Simpson pouvait être un tantinet provocateur. C’était une ruse de guerre. Il cherchait seulement à pousser son interlocuteur dans ses derniers retranchements pour connaître le fond de sa pensée. Ce soir-là, nous étions chez moi, après avoir dîné sur Cromwell Road. C’est là que les deux hommes se trouvèrent lancés dans une conversation sur les religions. Avec Jane, j’avais proposé à mes amis, Senior Alves et Mrs Jenkins, de dîner dans une taverne où nous allions souvent. Simpson s’était joint à nous à la dernière minute, c’est une époque où il était devenu très mystérieux. J’aimais sa compagnie, mais sa conduite, par moments, me désarçonnait.

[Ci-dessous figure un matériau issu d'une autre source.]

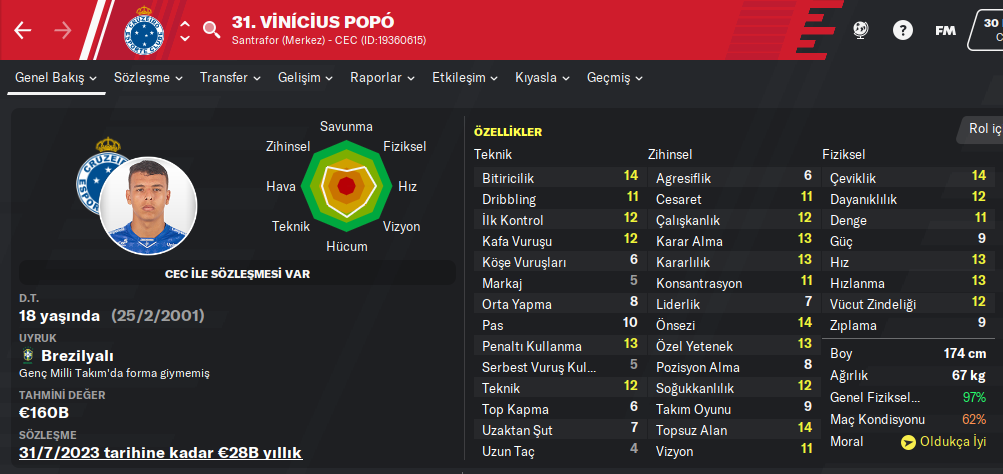The height and width of the screenshot is (474, 1003).
Task: Open the Kıyasla menu
Action: coord(542,77)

Comment cette conversation avec Senior Alves avait-elle commencé? Nous finissions de dîner. Mrs Jenkins et Jane ont suivi de très loin cette querelle au sommet qui opposait les deux hommes. Je pris, pour ma part, un vrai plaisir à voir ces deux fines lames croiser leurs arguments. Il fut d’abord question de la Bible, traduite en arabe par le copte Khalil al Assaad, et qui est controversée, comme chacun sait. On reproche nombre de choses au traducteur. Senior Alves et Simpson n’étaient pas d’accord sur tout, mais ils connaissaient bien leur affaire. Je me réjouissais de les avoir réunis, je pus assister à un échange de très haut vol. Personne ne cédait un pouce de son terrain, mais ils étaient tous les deux comme des joueurs d’échec, concentrés et habiles, prêts à tout moment à saluer l’argument de l’autre.

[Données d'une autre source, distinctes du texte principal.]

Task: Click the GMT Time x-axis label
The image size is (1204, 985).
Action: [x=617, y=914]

Cette querelle sembla vouloir se prolonger. Car mes deux amis étaient loin de conclure, quand l’aubergiste nous signifia, très courtoisement, qu’il était tard et qu’il devait fermer son établissement. Jane proposa à mes amis de poursuivre leur conversation chez nous. J’avais une bonne bouteille de vin, elle attendait depuis trop longtemps qu’on lui fasse un sort. Il faisait beau, nous étions en août, nous avions décidé de marcher, nous n’habitions pas très loin.

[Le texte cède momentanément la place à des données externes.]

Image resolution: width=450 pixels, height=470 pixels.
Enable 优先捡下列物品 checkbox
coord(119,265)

Sur le chemin, la discussion entre Senior Alves et Simpson ne baissa pas d’intensité. Ils parlaient maintenant de l’islam des origines, et de la rédaction du Coran par Zaid Ibn Tabit. J’étais impatient de savoir ce que mes amis allaient dire de cet homme. Zaid n’avait pas été le seul à consigner le Coran par écrit. D’autres versions avaient vu le jour, mais elles avaient disparu. Pourquoi? C’est à cette question qu’aucun de mes professeurs n’avait jamais su répondre. Les nombreux livres que j’avais consultés éludaient tous, avec beaucoup d’habileté, cette affaire. On parlait de Zaid comme d’un simple tabellion, un tâcheron de la plume, sans un sou de génie, un type qui s’était contenté de recopier ce qu’on lui avait commandé de faire, un point c’est tout. Il habitait dans les faubourgs de La Mecque, dans une modeste maison creusée dans la roche. Il n’était pas à proprement parler versé dans la religion, mais il s’était, un temps, rapproché du christianisme, et il avait fréquenté des Juifs et des zoroastriens. C’était un taiseux, doté d’une bonne oreille, qui calligraphiait, à longueur de journée, des passages entiers de la Bible et de la Thora, pour les vendre aux voyageurs qu’il croisait. Il tirait le diable par la queue, onze mois sur douze. Puis il avait été chaudement recommandé pour faire ce travail de copiste.